Dataset entries:
_____

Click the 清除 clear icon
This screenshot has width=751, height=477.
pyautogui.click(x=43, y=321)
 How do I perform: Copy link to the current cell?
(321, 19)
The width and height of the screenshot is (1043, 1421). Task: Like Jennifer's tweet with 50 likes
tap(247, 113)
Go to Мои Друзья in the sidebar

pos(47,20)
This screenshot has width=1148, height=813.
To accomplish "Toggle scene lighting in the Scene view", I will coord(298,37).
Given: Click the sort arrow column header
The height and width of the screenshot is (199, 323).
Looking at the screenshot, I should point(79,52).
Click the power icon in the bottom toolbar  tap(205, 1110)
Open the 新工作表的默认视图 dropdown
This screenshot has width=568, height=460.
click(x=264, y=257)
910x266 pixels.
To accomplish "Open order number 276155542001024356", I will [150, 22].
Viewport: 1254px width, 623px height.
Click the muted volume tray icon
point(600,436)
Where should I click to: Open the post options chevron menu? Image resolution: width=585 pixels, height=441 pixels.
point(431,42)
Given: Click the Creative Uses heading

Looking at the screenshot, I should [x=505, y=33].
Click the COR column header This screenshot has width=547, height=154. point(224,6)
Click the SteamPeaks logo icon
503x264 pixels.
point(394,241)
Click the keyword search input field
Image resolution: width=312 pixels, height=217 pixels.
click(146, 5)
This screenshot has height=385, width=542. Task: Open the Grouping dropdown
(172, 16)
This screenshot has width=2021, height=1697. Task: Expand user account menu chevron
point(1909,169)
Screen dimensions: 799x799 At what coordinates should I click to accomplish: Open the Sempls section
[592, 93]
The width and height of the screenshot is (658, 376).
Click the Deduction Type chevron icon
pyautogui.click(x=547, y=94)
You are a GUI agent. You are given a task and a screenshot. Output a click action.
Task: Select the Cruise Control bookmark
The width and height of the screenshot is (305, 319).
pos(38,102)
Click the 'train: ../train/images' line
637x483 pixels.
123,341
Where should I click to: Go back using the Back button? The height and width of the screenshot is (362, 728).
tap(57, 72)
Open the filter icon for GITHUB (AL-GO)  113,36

_____

Work instruction: Copy out, from the data above, each line where the string "will" is present.

The completed task:
To accomplish "Toggle scene lighting in the Scene view", I will coord(298,37).
To accomplish "Open order number 276155542001024356", I will [150, 22].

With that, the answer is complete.